Approach towards the problem

The model used for solving for the topK ONET classes for a given record is the K nearest neighbor search. The sentence transformers model was used to generate embeddings or high dimensional representations for a given input sequence. The data provided has title and body present for the corresponding job description. Three different set of embeddings were generated using 1) title 2) body 3) concatenation of title and body of a given job description record. Cosine similarity was used to compare between a query embedding (user input sequence or test set datapoint) and the records present in the training set. Generating the similarity matrix can be computationally intensive in terms of time and memory.
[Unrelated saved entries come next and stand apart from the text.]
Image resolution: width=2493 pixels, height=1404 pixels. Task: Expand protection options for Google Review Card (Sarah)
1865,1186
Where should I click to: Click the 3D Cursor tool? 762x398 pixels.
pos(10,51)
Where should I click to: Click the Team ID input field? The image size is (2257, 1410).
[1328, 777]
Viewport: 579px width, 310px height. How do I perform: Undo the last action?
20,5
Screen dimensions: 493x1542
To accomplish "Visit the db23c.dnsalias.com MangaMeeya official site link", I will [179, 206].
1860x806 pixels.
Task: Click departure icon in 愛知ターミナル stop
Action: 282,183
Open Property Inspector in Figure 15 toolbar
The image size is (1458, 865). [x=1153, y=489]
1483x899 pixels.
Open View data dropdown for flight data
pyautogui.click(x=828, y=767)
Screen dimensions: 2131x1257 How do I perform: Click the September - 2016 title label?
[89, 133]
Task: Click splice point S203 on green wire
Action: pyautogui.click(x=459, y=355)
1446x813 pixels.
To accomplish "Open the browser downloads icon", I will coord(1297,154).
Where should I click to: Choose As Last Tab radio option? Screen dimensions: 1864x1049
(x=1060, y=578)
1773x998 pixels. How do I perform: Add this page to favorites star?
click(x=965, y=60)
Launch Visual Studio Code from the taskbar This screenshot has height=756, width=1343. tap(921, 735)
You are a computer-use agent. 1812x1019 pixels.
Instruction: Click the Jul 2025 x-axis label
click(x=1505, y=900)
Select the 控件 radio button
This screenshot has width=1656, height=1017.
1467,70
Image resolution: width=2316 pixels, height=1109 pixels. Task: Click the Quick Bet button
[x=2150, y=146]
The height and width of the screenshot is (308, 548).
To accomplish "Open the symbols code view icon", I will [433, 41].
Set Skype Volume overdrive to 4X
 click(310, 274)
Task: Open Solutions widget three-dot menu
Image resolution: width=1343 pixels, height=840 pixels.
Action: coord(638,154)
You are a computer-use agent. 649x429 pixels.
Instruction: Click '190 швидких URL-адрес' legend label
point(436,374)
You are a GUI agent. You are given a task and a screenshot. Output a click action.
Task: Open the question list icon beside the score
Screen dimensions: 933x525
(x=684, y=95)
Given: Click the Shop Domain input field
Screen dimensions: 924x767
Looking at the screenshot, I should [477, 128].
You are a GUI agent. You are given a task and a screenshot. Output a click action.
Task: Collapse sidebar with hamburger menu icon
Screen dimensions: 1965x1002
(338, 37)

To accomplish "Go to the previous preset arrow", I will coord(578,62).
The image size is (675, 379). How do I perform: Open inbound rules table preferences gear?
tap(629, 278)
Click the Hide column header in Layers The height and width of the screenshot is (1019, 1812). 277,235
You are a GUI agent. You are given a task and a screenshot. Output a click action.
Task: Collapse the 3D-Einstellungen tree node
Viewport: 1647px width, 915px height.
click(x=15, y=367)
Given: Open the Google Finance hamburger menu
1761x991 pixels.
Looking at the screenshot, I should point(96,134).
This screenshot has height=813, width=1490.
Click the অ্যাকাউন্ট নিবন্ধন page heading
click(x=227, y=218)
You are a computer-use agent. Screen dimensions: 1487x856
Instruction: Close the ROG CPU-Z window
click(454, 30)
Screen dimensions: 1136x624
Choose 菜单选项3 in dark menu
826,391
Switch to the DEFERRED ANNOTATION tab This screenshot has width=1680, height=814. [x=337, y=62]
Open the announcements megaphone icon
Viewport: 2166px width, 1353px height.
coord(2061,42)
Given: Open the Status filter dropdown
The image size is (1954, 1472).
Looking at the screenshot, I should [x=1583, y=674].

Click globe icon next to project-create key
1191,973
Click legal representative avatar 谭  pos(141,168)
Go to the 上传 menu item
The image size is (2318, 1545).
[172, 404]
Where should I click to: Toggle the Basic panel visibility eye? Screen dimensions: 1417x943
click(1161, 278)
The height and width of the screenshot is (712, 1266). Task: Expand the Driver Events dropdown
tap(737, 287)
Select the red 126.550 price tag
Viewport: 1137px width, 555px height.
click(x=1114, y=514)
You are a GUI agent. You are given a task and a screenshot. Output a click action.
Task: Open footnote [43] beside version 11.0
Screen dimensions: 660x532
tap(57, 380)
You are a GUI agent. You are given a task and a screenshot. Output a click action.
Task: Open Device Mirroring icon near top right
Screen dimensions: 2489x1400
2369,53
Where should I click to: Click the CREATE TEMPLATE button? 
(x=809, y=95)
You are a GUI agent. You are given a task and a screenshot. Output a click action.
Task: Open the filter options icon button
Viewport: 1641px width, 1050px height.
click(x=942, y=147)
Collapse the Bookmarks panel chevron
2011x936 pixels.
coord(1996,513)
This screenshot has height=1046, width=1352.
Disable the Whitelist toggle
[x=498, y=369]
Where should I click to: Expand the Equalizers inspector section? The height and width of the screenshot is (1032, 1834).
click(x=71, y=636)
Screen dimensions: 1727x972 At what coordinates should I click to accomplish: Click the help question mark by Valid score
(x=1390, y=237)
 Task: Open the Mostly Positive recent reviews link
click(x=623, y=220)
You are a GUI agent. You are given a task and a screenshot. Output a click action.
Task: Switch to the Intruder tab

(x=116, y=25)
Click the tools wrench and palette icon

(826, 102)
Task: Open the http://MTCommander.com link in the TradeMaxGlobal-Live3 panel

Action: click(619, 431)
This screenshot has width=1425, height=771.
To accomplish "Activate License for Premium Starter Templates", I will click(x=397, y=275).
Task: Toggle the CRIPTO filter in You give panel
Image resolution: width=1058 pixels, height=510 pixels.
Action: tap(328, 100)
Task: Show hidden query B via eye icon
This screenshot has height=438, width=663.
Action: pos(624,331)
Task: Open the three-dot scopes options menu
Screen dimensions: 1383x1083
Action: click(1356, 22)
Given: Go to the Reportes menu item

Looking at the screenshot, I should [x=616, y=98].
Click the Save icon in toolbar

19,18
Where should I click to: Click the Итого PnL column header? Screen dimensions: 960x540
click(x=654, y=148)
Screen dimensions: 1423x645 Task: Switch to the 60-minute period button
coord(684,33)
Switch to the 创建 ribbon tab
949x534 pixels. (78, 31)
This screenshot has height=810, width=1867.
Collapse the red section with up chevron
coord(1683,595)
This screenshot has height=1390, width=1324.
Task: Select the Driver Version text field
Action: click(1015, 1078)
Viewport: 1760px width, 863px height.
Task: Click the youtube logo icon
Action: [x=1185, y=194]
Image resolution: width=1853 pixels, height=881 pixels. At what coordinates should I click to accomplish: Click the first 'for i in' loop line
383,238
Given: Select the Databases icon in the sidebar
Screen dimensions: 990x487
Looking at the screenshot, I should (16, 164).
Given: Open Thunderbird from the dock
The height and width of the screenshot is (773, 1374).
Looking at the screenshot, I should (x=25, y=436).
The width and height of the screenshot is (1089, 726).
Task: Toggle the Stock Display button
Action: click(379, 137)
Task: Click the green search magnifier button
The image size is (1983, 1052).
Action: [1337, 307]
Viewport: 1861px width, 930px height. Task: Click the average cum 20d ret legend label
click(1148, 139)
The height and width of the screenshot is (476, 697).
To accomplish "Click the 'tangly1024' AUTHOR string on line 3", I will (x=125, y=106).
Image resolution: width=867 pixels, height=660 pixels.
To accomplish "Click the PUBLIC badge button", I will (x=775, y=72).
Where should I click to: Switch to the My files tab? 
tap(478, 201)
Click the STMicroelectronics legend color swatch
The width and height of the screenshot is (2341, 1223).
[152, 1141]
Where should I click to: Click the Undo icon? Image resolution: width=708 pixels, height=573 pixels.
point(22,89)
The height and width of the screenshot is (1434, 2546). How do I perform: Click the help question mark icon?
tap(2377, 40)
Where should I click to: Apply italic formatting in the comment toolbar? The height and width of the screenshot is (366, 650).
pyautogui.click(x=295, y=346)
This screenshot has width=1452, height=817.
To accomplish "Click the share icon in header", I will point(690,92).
FAISS library was used to index the embeddings/vectors which led to querying at low latency speeds for topK vectors similar to the query vector. For evaluation, weighted macro averaged precision, recall, F1 score and accuracy were computed. The best model turned out be embeddings generated using only the title of the record. Results obtained by the code at seed 42 for a 95-5 train test split where topk is 1 are below:

Generate scores only with title embedding....
prec: 0.711186067654829 recall: 0.6948 f1: 0.6916637380850659 accuracy: 0.6948

Generate scores only with body embedding....
prec: 0.4339160799944686 recall: 0.4152 f1: 0.4120255851643017 accuracy: 0.4152

Generate scores with both title and body embedding.....
prec: 0.48470778771532297 recall: 0.4756 f1: 0.46729399432674107 accuracy: 0.4756

Intructions to run code

Place data.csv in the folder to run nearest_embedding.py. Uncomment L120-126 to regenerate embeddings. By default, the code will use the embeddings placed inside the embeddings folder.